_What you will do:_ Where the line containing "Click the line" appears below, start there and repeat each line exactly to the end. Leave the pictures out.
--------
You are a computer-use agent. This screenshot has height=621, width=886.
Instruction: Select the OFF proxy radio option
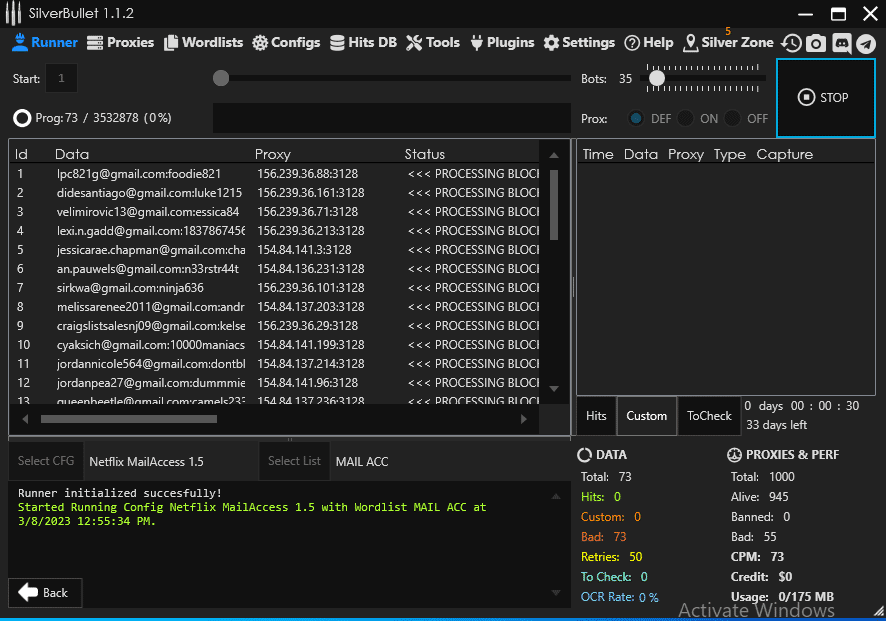(x=733, y=118)
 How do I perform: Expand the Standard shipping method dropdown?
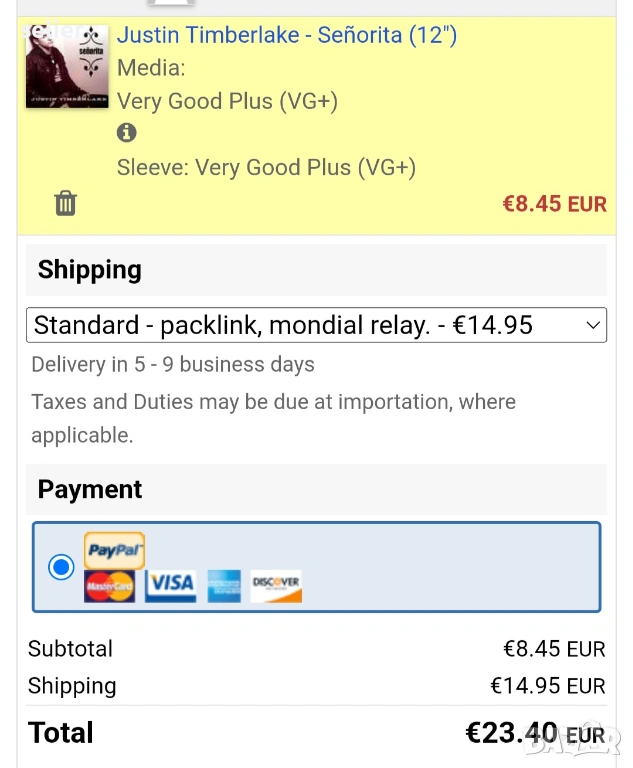point(316,325)

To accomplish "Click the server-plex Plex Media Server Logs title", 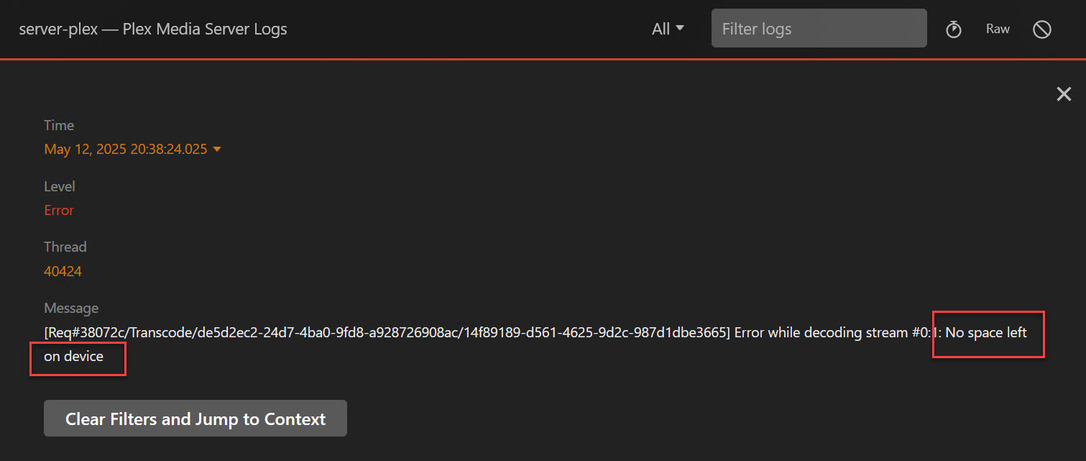I will 153,29.
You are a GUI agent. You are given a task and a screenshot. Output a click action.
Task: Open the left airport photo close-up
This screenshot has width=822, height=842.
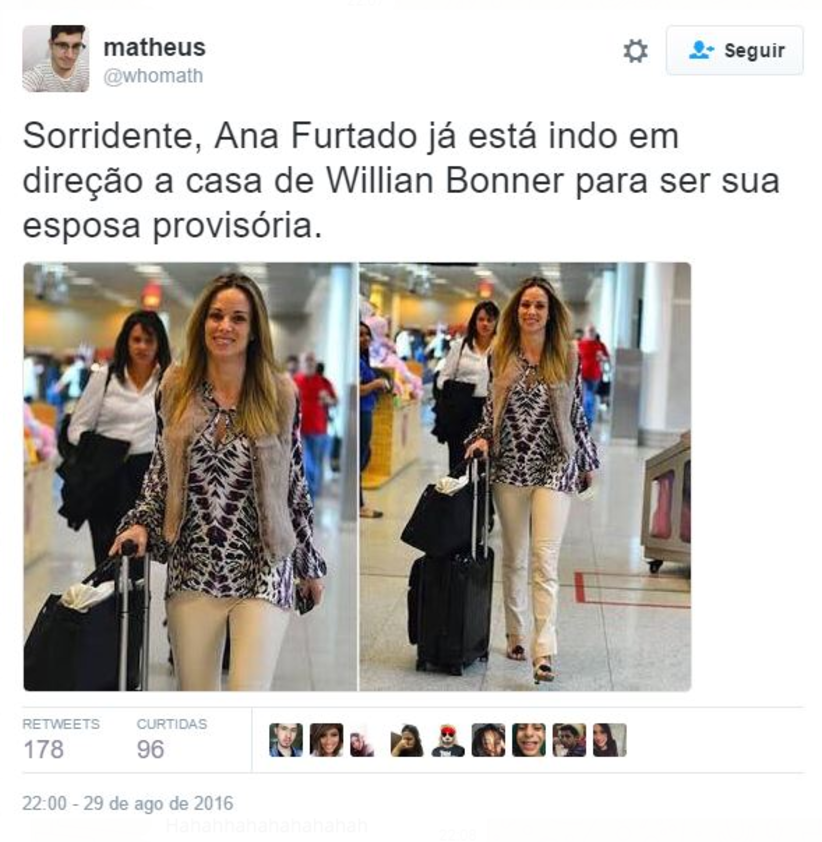(190, 476)
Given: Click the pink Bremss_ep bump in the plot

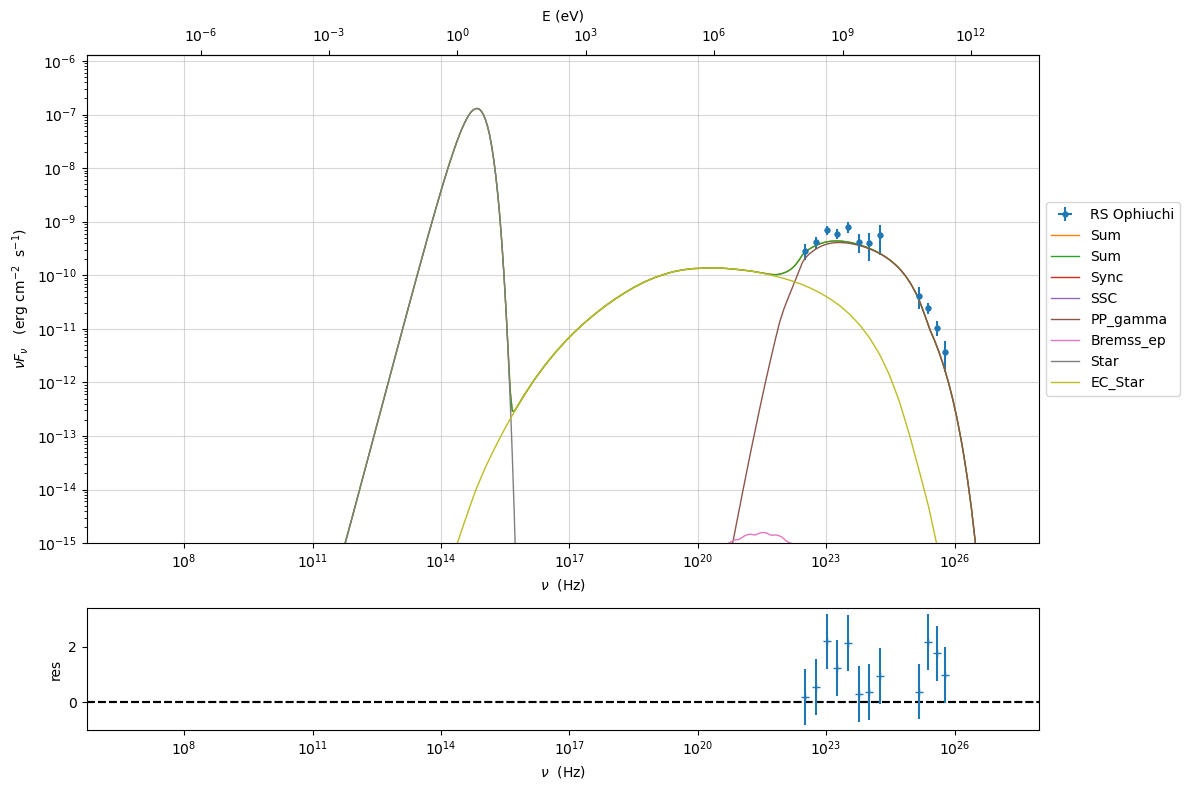Looking at the screenshot, I should 762,534.
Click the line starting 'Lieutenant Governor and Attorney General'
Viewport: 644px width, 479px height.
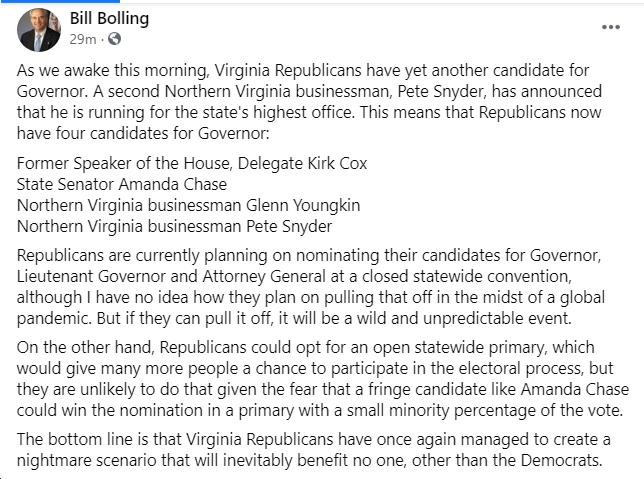pyautogui.click(x=294, y=276)
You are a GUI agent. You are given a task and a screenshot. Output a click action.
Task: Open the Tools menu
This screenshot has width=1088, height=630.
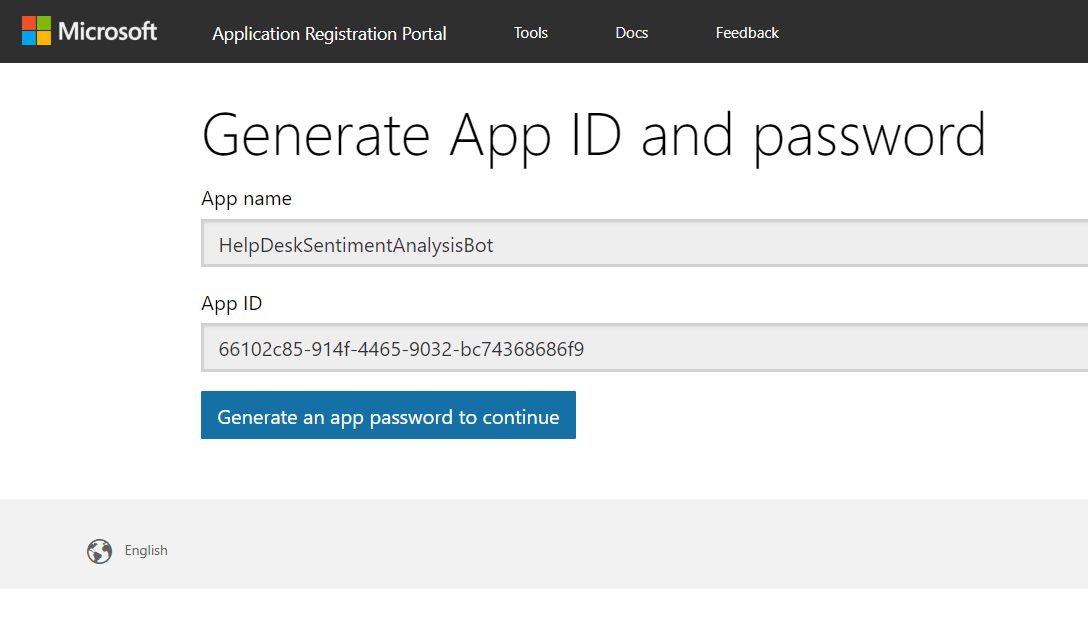point(530,33)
--------
_Answer space:_
Click the line starting 'Lieutenant Governor and Attorney General'
Viewport: 644px width, 479px height.
pyautogui.click(x=294, y=276)
You are a GUI agent. You are given a task and a screenshot. Output a click action.
Task: Open the Tools menu
This screenshot has width=1088, height=630.
point(530,33)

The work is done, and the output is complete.